● SELECTION
______________________________
Many companies and firms are currently going through their budget planning. What is your advice?

Since 2008, many firms have predominantly looked at cost cutting. Strategy was not the prime factor in their financial planning. They wanted to reduce their costs, sometimes quite irrelevantly as the frenzy was short-minded. However, sound budget planning is not just about spending money. It is about investing in the right sectors to manage income streams, as well. A budget is a two channels process.

Managing partners and their board have to look at macro-economics. Where will the economic and financial activity take place?

The growth in the Eurozone remains dramatically low. Some politicians relayed by some media would like to announce positive news but when you assess the economical curves, it is unlikely that the UE will come back to substantial growth factors. Households are at threat and the retail industry just like real estate will provide poor results.

We have seen clear signs of weaknesses in the US. The threat of the shut down and the other potential “subprime crisis” are worrying signs showing that the United States are still heavily affected.

What about the BRICS?
______________________________
● DATASET SECTION

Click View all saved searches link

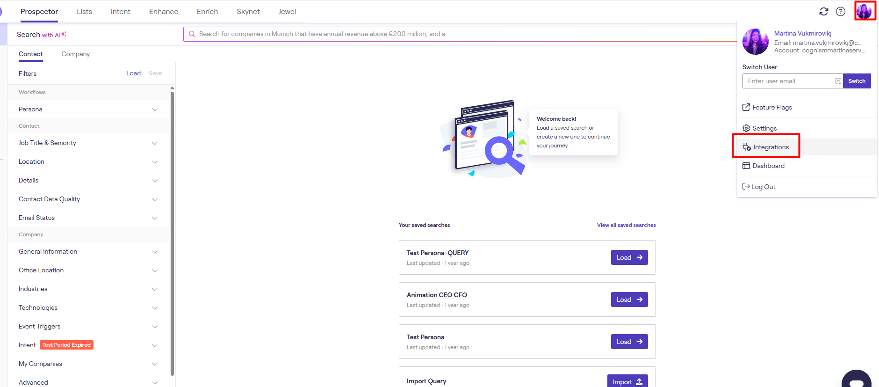tap(626, 225)
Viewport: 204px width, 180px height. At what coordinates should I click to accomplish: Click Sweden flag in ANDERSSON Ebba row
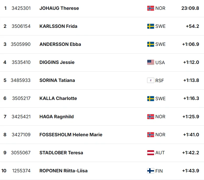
______________________________
Please print the budget planning text from "The growth in" to "provide poor results.", copying it word for word. The material is separate from the budget planning text.

● PROBLEM SOLUTION
The growth in the Eurozone remains dramatically low. Some politicians relayed by some media would like to announce positive news but when you assess the economical curves, it is unlikely that the UE will come back to substantial growth factors. Households are at threat and the retail industry just like real estate will provide poor results.